Rock clunked on rock. Wayland’s neck prickled. Foxes were too light of foot to make a noise as loud as that. Syth must have grown worried and come to make sure he was all right. He forced back his irritation and waited for her to declare herself.

No call and no footfalls. Some instinct honed during his years living wild warned him not to make a sound. He waited. A sharp report made him jump. Only the glacier fracturing. The silence stretched. He lay listening with his mouth open and his eyes cocked upwards. The glacier groaned. The ice was always contracting and expanding, producing unsettling noises. The knocking sound he’d heard was probably just a stone released from the melting snow. But why had the falcon cried out in alarm? Lying in his cold pit, he remembered Orm’s campfire tales of polar giants with bodies of stone and ice patched with the flayed skins of humans.

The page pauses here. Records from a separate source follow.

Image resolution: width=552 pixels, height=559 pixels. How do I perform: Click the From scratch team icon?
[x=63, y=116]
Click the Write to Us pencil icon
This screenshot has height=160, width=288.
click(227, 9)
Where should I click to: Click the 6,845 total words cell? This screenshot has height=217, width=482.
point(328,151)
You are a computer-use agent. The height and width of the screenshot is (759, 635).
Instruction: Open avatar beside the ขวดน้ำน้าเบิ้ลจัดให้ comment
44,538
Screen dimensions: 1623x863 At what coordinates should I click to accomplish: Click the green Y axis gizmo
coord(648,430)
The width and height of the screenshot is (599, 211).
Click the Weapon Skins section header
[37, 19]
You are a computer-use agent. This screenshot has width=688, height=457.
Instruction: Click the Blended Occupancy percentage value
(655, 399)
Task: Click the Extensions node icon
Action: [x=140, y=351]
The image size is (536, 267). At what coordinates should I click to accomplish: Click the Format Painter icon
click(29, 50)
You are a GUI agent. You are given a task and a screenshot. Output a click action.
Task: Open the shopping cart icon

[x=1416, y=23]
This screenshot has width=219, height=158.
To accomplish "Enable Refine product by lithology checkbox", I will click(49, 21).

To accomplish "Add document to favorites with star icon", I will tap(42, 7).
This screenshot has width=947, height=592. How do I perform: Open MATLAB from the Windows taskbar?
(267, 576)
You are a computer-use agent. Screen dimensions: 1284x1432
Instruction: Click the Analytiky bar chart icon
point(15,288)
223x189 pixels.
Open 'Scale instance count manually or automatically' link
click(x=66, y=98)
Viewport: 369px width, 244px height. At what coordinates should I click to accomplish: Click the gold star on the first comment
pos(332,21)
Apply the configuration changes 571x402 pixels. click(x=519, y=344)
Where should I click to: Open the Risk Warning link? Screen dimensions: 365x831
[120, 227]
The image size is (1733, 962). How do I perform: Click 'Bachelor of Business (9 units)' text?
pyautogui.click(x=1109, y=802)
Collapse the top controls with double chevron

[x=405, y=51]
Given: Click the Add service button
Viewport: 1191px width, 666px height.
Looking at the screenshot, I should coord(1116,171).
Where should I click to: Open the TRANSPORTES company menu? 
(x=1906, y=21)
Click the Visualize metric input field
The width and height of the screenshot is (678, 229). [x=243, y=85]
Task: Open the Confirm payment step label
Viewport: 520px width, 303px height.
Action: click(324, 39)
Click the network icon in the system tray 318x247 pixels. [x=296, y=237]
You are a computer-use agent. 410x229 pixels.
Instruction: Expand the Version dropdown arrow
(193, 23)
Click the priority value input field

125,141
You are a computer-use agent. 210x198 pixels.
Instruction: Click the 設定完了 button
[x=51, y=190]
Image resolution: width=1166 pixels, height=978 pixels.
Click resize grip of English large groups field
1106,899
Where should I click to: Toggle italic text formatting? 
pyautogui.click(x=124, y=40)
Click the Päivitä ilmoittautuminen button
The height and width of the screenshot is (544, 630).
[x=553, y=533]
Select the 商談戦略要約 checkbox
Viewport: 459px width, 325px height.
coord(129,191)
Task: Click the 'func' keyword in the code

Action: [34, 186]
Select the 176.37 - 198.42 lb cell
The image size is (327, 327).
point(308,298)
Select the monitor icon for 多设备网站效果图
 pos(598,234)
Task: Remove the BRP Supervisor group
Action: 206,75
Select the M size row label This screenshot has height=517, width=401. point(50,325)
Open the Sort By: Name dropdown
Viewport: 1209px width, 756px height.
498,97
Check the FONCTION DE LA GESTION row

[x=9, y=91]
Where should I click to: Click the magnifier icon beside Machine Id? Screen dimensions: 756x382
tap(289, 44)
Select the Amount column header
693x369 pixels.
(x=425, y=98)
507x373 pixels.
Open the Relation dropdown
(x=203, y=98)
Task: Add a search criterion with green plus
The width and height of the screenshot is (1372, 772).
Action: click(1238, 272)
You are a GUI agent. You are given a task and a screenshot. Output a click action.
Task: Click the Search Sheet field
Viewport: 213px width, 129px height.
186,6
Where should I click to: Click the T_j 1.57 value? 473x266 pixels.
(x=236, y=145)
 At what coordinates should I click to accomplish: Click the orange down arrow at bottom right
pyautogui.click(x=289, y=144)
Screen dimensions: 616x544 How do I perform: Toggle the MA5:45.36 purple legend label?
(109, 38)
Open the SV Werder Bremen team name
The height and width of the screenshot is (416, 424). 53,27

Something snorted. Wayland’s scalp crawled. He listened unbreathing, his throat tight. The pigeon was terrified and lay splayed on the snow as if dead. He snatched it inside and felt inside his sleeping bag for his knife. His belt had twisted beneath him and he couldn’t locate the sheath. He heaved himself up and ran his hand around his waist until his fingers contacted the knife. Before he could draw it, he heard snow creak. He choked back a gasp as a shadow fell across the entrance.

He brought the knife up. His bow lay beside him, useless. Another snuffle from outside — the sound of a predator homing in on prey. He knew what it was, had known almost from the start without daring to acknowledge it.

Two giant white legs dropped across the entrance, almost blocking out the light. The bear was on top of the hide. Two more legs appeared as it climbed down. The bear turned to face the hide. He could see only its huge shaggy legs clothed with yellowish fur that looked translucent against the sun. Its paws were as wide as trenchers and armed with black claws as long and thick as his thumbs.

Its head appeared, weaving from side to side. Shock made Wayland jerk back and crack his skull against the roof. The bear rammed its head into the entrance and blew a gust of foul fishy breath into his face. It snarled, exposing yellow fangs and black gums. He’d crammed himself back in his shelter and the bear’s jaws were less than a foot from his face. It shoved forward, gaining another few inches. He gave a throat-lacerating scream and the bear grunted and pulled its head out.

He lay gasping. Moments later it was back, feeling with one paw. Claws scraped across rock and hooked into the top of his sleeping bag. It began to pull the bag out with him inside it. He braced against the walls. The bear increased its pressure and the bag ripped open. Eider down floated out into the sunlight. The bear reached in again.

‘Here!’ Wayland shouted, throwing the pigeon forward.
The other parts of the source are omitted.